I'm trying to understand the first proof suggested here http://math.cmu.edu/~bwsulliv/basel-problem.pdf for the basel problem.
The writer writes:
$\frac{\pi \cos(\pi y)}{\sin(\pi y)} = \frac{1}{y} - \sum_{k=1}^{\infty}\frac{2y}{k^2 - y^2}$ which is true and I understand why it is true. Lets call this formula A.

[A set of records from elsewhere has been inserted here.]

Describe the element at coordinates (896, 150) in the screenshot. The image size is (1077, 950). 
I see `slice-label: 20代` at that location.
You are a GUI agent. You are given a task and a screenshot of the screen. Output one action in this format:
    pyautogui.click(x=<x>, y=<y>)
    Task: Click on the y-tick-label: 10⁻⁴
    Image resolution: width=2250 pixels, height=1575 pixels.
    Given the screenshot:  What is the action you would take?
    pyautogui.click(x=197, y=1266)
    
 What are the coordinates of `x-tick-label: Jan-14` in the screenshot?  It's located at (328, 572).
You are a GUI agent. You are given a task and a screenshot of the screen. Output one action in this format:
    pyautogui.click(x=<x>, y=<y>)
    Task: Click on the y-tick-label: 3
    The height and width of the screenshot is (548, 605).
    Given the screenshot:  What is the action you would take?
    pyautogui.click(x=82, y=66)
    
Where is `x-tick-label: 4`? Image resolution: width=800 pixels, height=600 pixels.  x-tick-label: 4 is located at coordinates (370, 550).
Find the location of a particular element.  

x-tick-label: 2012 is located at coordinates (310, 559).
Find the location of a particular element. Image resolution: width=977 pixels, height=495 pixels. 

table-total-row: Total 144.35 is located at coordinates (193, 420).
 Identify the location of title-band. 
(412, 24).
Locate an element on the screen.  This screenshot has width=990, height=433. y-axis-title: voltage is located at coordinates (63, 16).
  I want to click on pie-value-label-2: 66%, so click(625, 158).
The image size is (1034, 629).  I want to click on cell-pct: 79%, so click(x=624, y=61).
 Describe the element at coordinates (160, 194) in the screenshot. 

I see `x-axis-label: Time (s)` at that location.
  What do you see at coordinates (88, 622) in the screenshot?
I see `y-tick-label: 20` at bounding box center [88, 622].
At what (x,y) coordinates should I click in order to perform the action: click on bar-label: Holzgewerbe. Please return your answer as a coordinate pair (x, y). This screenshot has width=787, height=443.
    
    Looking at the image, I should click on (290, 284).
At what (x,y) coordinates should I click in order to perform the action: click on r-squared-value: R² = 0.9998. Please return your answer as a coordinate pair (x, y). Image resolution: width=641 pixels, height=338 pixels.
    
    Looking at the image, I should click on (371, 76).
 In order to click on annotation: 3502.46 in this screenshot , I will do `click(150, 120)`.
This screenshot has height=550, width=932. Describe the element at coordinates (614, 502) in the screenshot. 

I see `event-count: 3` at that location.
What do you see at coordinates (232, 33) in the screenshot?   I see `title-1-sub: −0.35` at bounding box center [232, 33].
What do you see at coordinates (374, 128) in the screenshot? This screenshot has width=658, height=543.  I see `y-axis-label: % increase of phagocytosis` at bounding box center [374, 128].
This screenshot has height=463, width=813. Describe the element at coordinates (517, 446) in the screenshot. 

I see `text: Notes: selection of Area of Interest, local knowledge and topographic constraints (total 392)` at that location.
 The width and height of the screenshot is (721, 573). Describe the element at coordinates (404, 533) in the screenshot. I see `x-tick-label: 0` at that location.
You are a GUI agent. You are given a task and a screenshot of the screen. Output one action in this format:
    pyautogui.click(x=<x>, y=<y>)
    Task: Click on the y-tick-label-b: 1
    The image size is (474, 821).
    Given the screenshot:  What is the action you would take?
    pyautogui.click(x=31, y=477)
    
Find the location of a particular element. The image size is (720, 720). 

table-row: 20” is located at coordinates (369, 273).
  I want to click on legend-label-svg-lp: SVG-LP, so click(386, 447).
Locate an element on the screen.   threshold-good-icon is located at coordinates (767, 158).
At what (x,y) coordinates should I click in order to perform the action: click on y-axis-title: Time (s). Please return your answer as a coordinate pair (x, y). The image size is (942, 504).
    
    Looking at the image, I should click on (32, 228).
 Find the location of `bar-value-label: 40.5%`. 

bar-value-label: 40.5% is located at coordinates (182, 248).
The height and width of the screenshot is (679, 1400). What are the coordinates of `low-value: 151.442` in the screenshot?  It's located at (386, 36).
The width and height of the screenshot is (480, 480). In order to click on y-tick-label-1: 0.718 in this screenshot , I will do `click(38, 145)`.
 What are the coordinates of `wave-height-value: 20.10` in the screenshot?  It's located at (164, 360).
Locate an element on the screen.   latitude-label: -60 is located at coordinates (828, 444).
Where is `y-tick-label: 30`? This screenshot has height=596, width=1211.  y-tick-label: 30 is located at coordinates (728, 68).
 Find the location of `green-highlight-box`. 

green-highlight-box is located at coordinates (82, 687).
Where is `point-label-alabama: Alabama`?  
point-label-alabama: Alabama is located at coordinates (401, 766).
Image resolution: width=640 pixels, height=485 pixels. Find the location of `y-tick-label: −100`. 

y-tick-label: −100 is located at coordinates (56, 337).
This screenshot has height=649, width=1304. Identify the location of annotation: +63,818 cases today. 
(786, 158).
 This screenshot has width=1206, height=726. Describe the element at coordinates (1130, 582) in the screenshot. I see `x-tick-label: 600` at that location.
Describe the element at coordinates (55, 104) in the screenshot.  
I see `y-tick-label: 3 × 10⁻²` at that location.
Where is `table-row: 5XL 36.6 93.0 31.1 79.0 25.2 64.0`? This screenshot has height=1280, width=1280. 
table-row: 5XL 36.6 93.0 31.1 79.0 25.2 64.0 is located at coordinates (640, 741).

The problem is with the next part. After this line, the author writes:
$\frac{1}{y} + \sum_{k=1}^{\infty}\frac{1}{k^2 - y^2} = \frac{1}{2y^2}-\frac{\pi \cos (\pi y)}{2y\sin(\pi y)}$
I'm not sure why that's true.
Lets work from formula A and divide it by $-2y$:
$-\frac{\pi \cos(\pi y)}{2y\sin(\pi y)} = -\frac{1}{2y^2} + \sum_{k=1}^{\infty}\frac{1}{k^2 - y^2}$
Now lets add $\frac{1}{2y^2}$ to both sides:
$\frac{1}{2y^2} -\frac{\pi \cos(\pi y)}{2y\sin(\pi y)} = \sum_{k=1}^{\infty}\frac{1}{k^2 - y^2}$
Where did the $\frac{1}{y}$ go? Am I missing something or is the author wrong?